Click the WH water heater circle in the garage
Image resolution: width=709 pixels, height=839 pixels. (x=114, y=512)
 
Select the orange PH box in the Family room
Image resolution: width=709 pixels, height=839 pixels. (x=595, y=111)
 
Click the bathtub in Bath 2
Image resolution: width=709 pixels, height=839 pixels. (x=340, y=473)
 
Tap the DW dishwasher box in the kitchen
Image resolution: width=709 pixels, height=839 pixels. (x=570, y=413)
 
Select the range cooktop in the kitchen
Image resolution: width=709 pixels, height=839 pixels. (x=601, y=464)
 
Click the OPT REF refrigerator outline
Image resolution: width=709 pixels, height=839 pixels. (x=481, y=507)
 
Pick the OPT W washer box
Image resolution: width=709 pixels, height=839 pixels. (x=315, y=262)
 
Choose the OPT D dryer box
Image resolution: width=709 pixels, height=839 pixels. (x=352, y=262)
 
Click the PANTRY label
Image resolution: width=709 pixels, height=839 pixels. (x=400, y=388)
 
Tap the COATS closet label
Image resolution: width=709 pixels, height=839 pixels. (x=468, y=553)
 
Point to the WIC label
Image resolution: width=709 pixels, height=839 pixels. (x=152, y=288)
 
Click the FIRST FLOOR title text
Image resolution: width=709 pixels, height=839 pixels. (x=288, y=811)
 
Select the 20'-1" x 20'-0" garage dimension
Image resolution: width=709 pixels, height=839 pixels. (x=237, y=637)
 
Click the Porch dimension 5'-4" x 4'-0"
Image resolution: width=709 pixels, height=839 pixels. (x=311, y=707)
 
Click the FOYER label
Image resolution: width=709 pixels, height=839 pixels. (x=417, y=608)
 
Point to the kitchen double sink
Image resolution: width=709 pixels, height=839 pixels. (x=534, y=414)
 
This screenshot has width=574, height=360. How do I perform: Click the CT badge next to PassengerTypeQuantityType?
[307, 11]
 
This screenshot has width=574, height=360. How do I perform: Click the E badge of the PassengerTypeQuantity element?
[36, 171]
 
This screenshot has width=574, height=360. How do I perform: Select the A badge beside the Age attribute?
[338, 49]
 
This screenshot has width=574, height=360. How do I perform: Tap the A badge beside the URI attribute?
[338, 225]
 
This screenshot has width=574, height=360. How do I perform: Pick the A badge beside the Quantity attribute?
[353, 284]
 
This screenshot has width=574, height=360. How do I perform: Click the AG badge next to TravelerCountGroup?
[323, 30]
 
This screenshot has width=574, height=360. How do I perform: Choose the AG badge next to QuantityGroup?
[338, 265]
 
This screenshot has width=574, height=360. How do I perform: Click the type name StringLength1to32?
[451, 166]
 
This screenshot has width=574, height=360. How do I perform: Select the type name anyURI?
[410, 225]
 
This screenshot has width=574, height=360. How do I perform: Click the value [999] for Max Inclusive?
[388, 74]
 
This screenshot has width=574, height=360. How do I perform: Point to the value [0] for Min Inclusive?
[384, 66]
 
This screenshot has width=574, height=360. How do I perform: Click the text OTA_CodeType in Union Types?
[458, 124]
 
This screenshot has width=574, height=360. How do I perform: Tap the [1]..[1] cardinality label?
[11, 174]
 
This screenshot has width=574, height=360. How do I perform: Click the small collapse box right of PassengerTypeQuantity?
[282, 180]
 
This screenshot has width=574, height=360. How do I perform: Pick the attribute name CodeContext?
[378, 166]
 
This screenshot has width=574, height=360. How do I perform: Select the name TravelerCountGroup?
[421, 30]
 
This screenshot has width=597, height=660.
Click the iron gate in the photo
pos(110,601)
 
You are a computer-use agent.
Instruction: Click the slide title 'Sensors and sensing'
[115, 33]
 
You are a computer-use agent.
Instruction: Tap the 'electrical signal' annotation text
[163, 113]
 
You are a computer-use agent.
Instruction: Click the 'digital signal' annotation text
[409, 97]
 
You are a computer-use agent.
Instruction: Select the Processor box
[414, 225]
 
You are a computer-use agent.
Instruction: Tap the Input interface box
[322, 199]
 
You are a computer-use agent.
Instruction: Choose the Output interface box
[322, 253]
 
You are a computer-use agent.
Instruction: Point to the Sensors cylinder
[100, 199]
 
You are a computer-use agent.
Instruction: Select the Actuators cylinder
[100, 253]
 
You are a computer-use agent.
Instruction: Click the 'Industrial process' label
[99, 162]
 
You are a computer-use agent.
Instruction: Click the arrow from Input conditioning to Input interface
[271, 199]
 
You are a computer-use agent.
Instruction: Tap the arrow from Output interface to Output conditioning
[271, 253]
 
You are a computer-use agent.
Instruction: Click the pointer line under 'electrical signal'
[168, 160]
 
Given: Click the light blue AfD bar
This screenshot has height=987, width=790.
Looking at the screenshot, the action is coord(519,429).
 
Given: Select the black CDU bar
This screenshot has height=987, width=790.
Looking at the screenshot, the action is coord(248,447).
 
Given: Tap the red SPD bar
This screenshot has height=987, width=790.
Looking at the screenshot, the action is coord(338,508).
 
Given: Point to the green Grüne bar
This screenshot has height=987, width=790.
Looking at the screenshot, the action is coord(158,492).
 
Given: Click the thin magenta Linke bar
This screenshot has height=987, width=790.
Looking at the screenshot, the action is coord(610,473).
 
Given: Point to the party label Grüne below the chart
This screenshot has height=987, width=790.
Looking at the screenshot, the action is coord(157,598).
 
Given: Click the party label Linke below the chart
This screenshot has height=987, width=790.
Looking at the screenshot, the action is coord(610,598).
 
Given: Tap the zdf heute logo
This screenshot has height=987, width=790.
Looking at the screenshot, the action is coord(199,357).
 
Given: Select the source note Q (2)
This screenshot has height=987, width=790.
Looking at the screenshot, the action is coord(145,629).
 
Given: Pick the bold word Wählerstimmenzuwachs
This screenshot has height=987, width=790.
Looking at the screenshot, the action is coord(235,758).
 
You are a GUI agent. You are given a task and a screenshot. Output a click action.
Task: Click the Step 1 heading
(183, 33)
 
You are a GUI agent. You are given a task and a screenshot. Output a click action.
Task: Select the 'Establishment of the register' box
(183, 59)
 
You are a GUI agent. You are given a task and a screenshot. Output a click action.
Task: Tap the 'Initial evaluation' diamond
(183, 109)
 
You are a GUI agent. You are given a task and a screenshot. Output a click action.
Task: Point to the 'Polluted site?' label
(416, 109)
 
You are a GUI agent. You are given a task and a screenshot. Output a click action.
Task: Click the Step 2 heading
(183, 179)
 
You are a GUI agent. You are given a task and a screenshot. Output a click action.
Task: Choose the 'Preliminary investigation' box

===============

Quote verbatim the items from the line containing "Click the FIRST FLOOR title text" up to and including the line containing "pixels. (x=237, y=637)".

▸ TASK SOLUTION
Click the FIRST FLOOR title text
Image resolution: width=709 pixels, height=839 pixels. (x=288, y=811)
 
Select the 20'-1" x 20'-0" garage dimension
Image resolution: width=709 pixels, height=839 pixels. (x=237, y=637)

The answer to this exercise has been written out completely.